A condición que quede claro – es decir, que se sepa y se diga – que aquellos a
los que se alude no son tanto los derechos de los trabajadores cuanto más bien
los derechos de los ciudadanos que trabajan o que tienen derecho a trabajar.
Hay pues un modo de entender el
Estatuto que, aun exhortando a desarrollar todas las implicaciones referidas al
trabajador en cuanto ciudadano, no es inconciliable con lo que, hasta ahora
predominante en la cultura sindical, que promueve los intereses del ciudadano
en cuanto trabajador.
Es cierto que el Estatuto no hace
obligatoria la directiva hermenéutica que familiariza a interpretes y
operadores con una gramática y una sintaxis poco conocidas como las que
anteponen la figura del ciudadano-trabajador a la del trabajador–ciudadano.
Pero tampoco puede impedirla.
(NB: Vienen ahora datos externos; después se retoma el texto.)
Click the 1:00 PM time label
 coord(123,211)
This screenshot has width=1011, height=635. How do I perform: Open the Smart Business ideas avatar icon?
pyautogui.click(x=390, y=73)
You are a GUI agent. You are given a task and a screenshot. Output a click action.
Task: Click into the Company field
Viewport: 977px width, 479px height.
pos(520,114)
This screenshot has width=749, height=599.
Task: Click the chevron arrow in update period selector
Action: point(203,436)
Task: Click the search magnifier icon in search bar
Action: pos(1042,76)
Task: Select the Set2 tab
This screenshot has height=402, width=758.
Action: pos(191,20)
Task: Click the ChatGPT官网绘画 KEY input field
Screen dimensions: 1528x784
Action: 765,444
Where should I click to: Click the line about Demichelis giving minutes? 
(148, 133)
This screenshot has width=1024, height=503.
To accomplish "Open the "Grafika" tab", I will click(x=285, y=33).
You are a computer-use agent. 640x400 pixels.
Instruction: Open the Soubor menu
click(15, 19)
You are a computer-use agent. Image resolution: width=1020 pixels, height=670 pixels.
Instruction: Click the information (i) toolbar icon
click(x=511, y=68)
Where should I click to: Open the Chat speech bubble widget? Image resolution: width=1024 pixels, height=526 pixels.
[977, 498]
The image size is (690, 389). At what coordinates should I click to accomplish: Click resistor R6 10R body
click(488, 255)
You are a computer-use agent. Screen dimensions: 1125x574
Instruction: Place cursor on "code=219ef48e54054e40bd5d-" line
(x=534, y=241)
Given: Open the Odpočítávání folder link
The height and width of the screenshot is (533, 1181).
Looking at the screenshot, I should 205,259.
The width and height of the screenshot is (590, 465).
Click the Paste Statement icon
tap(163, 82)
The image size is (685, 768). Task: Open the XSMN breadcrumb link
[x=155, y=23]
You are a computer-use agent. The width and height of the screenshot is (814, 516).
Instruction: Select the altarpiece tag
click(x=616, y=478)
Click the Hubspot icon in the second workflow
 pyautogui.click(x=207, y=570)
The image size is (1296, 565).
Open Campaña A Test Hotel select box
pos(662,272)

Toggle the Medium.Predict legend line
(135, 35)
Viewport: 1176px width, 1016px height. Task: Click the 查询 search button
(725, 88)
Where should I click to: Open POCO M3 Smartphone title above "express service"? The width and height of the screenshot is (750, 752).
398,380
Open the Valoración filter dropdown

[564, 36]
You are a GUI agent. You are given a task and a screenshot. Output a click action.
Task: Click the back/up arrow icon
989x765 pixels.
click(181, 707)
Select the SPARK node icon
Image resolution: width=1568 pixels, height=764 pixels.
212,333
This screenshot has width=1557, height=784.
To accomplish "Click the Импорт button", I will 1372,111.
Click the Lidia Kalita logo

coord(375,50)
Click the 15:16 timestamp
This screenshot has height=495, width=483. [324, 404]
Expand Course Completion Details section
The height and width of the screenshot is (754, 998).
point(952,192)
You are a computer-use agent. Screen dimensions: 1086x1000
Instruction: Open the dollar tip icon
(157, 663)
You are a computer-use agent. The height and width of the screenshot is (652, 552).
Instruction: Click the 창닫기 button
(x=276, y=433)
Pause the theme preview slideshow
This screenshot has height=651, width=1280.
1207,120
En todo caso, “por estatuto de los derechos de
los trabajadores”, como anticipaba Giacomo Brodolini, hay que entender “un
complejo orgánico de iniciativas (…) encaminadas a facilitar el desarrollo de
la personalidad de los trabajadores”. Es decir, un Nuevo Mundo que espera aún a
su Colón.
En efecto, nada diferente de esto
tenía en mente quien escribe: dar luz a lo que el Estatuto de 1970
implícitamente, pero no oscuramente, señala. No sólo la necesidad de la ley
sobre la representación sindical que aun no existe, sino la prescripción en parte
de sus contenidos. Por ello, el relator de la ponencia legislativa al
Parlamento llamado a aprobarla deberá tener la humildad de confesar que se
trata sencillamente de reemprender un discurso interrumpido y de completar un
proyecto. Y, con el candor de Massimo Troisi, deberá también decir: Perdonad el
retraso.
Bellísimo texto del profesor Romagnoli!!! Qué alegría y reconforto poder leer esteste texto que resitúa las relaciones entre ciudadanía, trabajo y represnetación de los derechos del ciudadano-trabajador.
ResponderEliminarPor cierto, con una plasmación política concereta en las elecciones de finales de mes.
A ver si cunde el ejemplo más allá de los Alpes, si puede ser hacia el sur también.